▸ **SUPPLIED PASSAGE**:
══════════
A nurse works at a hospital that uses equity-focused quality improvement. Which strategy is the hospital using? -Focus on the family. -Implement change on a grand scale. -Reduce disparities. -Document staff satisfaction.
-Reduce disparities. Organizations can implement equity-focused quality improvement by recognizing disparities and committing to reducing them. Staff diversity is a priority for equity-focused quality improvement, not staff satisfaction. While the family is important, the focus is on the patients. Organizations should start by implementing a change on a small scale (pilot testing), learning from each test, and refining the intervention through performance improvement cycles (e.g., plan, do, study, and act).
══════════
▸ **AVAILABLE DATA**:
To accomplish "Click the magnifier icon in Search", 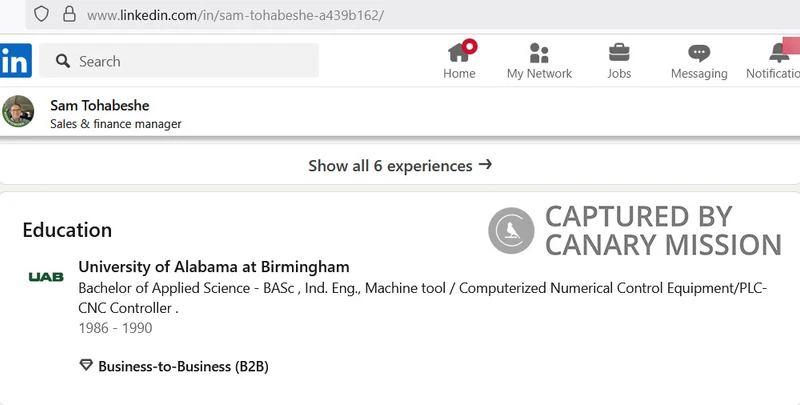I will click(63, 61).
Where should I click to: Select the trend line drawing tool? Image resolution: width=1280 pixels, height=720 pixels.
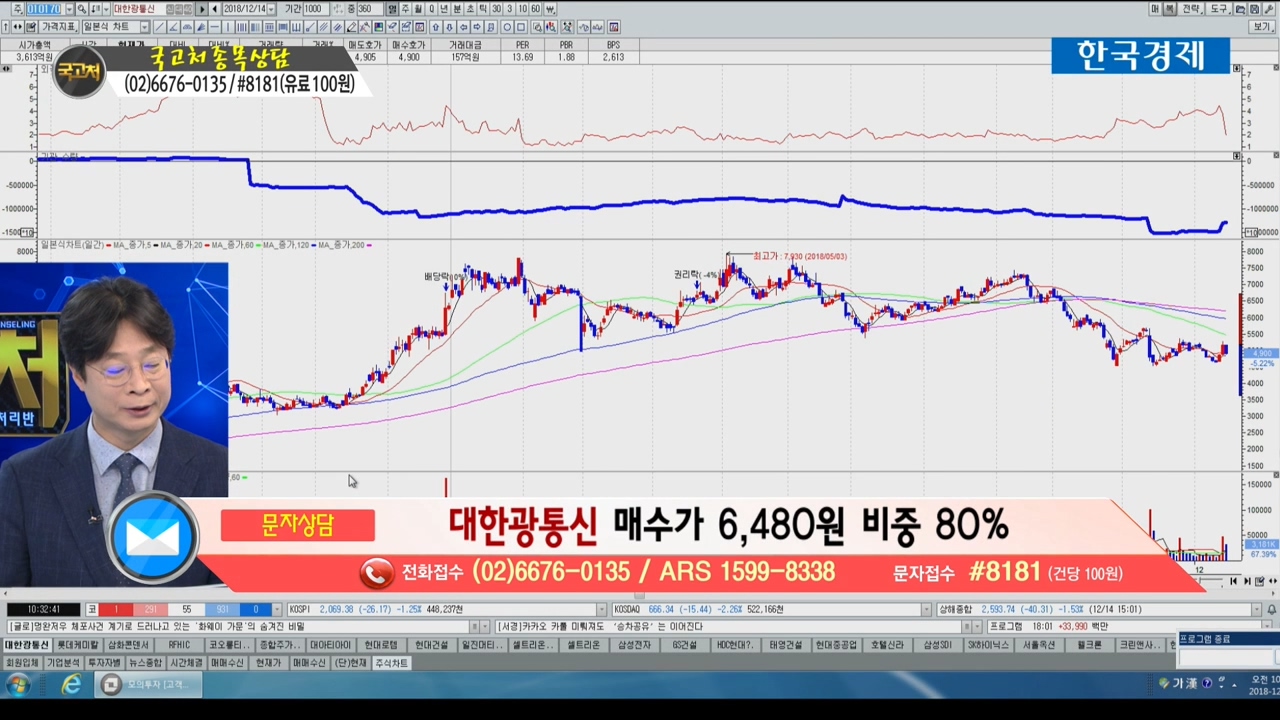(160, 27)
══════════
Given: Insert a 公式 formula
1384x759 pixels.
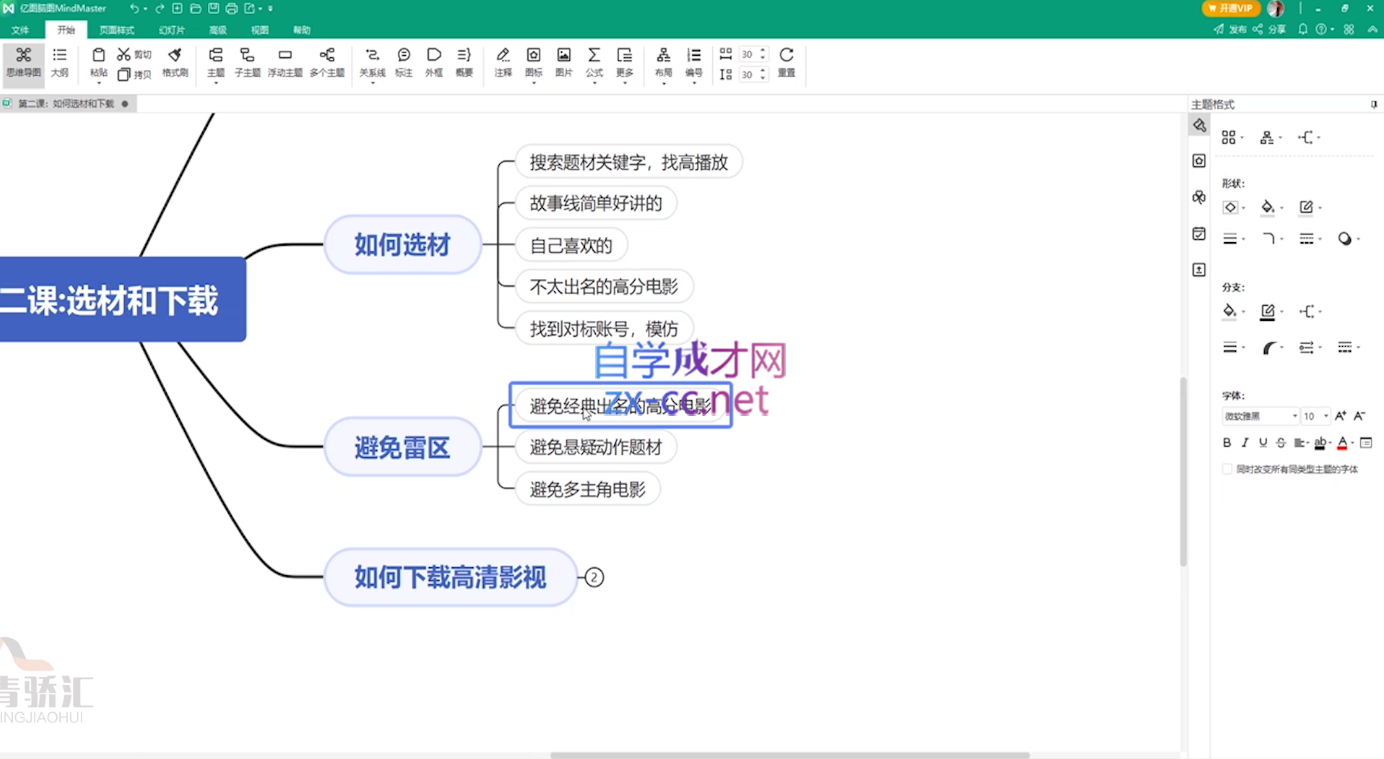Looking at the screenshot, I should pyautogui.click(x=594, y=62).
══════════
▸ **WORK ITEM**: Can you condense the paragraph in the quality improvement passage that begins "Reduce disparities. Organizations can implement" into a brief list of its main facts? The items aren't needed for anything here.

▸ **OUTPUT FOR THIS EXERCISE**:
- The correct strategy is reducing disparities.
- Equity-focused quality improvement means recognizing disparities and committing to reduce them.
- Staff diversity is a priority, not staff satisfaction.
- The family matters, but the focus is on patients.
- Change should begin on a small scale (pilot testing). Each test should be learned from and the intervention refined through performance improvement cycles such as plan, do, study, act.